In chemistry, Universal Interatomic Potentials aim to perform molecular simulations as accurate as quantum mechanics at a fraction of the cost.
Here’s what I believe is one of the most interesting open and unanswered question right now in developing these ‘omni-modal’ architectures:
Molecular foundation models currently do not demonstrate the same transfer learning capabilities across related data modalities as LLMs.
Can we learn transferable representations that unlock generalization to novel and data-scarce modalities in molecular foundation models?
In other words, what’s our equivalent of how LLMs trained on maths seem to get better at coding?
Missing transfer learning capabilities
Case 1: Structure prediction
Structure prediction entails predicting atomic coordinates of biological molecules based on their sequences. In principle, models output a set of atoms in 3D space, regardless whether the inputs are proteins, RNAs, DNAs, small molecules or another type of ligand. Thus, we would expect models to learn transferable knowledge across all these different modalities.
However, I think we have not seen convincing evidence of transfer learning from data-rich to data-scarce modalities. For instance, take RNA monomers. There doesn’t seem sufficient evidence that training on proteins improves performance on RNA-related task. Indeed, at the latest CASP 16, the best automated predictors for RNA were RNA-only models instead of AlphaFold 3.

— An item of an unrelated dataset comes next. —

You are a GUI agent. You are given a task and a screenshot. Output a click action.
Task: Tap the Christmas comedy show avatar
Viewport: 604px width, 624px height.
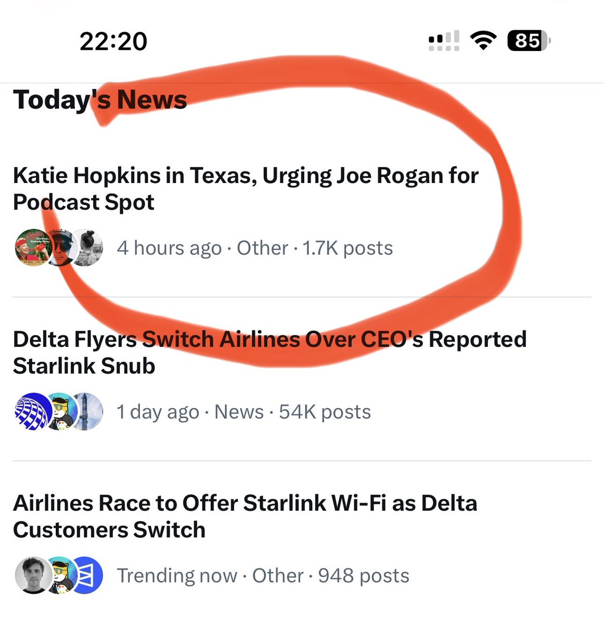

Similarly, bluesky posts by Martin Pacesa (an expert in designing protein interactions) often hint that protein-only AlphaFold performs at least as well as AlphaFold 3 when given the same sampling budget.
Unfortunately, the AlphaFold 3 paper did not show any ablation studies on transfer learning capabilities. Nor did any of the subsequent reproductions, such as Chai or Boltz. I think that simple experiments where different data modalities are held out to measure performance on the remaining tasks would have been extremely insightful. And I would be really surprised if the teams did not do them internally.1
So truly demonstrating transfer learning capabilities in structure prediction is an open question (which we’ll come back to in a moment).
Case 2: Biological language models
Let’s turn to biological language models, where the answer to the transfer learning capabilities question again seems to mostly be No, for the moment.
The most prominent omni-modal sequence models are Arc Institute’s Evo 1 and Evo 2. Evo converts all biological sequences to DNA and can, in principle, be used for prediction and design tasks across DNA, RNA, and proteins.
In practice, at least for benchmarks such as fitness and function prediction, there is always an older generation uni-modal language model that matches or outperforms Evo. This is despite Evo using an order of magnitude more parameters (7-40 Billion vs. 650 Million-ish for strong baselines).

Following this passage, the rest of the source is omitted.